What steps can you take to ensure that this unavoidable reality doesn't translate into a financial disaster? How can you replace the income and benefits your job brings? When retirement is forced by the progress of MS, or, indeed, any other disabling condition, there are 3 sources of income.

1. DISABILITY INSURANCE

If you are lucky, you work for an employer that provides insurance that pays an income if you have to stop work because of disability. (These benefits are most commonly provided by big companies or the government.) Or you purchased a private disability policy prior to diagnosis.

Typically this insurance provides about 60% of your income for the first year or so if you are unable to do your former job. After that, you continue to draw benefits if you remain unable to do any kind of work. Be aware that disability insurance benefits are usually reduced if you have income from Social Security, workers' compensation, or just about any other earnings, except investment income.

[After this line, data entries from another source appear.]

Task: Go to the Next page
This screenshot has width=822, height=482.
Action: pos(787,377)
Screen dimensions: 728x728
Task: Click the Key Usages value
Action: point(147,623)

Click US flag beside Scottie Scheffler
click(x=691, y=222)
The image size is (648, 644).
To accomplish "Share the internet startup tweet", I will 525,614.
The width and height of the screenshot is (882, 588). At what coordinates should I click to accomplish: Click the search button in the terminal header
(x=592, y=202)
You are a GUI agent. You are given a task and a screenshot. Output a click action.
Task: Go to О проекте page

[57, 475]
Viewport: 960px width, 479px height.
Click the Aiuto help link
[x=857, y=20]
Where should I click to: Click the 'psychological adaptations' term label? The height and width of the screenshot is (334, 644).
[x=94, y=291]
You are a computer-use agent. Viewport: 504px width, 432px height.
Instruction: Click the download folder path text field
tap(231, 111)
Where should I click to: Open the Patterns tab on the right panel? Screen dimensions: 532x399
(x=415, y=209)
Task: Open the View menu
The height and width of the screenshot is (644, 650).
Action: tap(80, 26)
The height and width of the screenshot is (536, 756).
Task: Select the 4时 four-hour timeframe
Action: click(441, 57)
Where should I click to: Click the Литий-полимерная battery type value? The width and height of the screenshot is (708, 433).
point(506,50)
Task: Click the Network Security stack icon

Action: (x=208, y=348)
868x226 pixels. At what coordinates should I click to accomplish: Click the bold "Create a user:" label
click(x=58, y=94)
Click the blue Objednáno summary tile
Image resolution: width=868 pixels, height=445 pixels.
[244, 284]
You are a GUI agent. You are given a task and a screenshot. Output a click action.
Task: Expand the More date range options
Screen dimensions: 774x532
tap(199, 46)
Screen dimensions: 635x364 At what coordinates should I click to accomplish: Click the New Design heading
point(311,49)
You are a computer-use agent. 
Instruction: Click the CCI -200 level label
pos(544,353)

From a planning point of view, you would be smart to consider the availability of disability insurance in deciding what jobs to take or keep. If you have the choice between a job with better pay and one that gives you disability insurance, having MS ought to make you think seriously about opting for the second, even if the job pays less. Be sure to check for limitations in the coverage, such as preexisting condition exclusions and a waiting period.

You may also buy a private disability policy, but if you already have a diagnosis of MS, a policy will be hard to find, may have limited benefits, and will be expensive.

2. SOCIAL SECURITY DISABILITY INSURANCE (SSDI)

This is a government program that pays you benefits based on the Social Security taxes you've paid during your working life. To qualify, you must be unable to do any kind of work for which you are otherwise qualified because of your physical or mental symptoms. Benefits are usually significantly less than either your wages or what you would be paid by a disability insurance policy. Your eligibility for SSDI usually lasts for 5 years from the time you stop work. Accordingly, if you are thinking about dropping out of the workforce or going to work for an employer that does not participate in Social Security, like some local governments, think carefully about where your MS seems to be headed.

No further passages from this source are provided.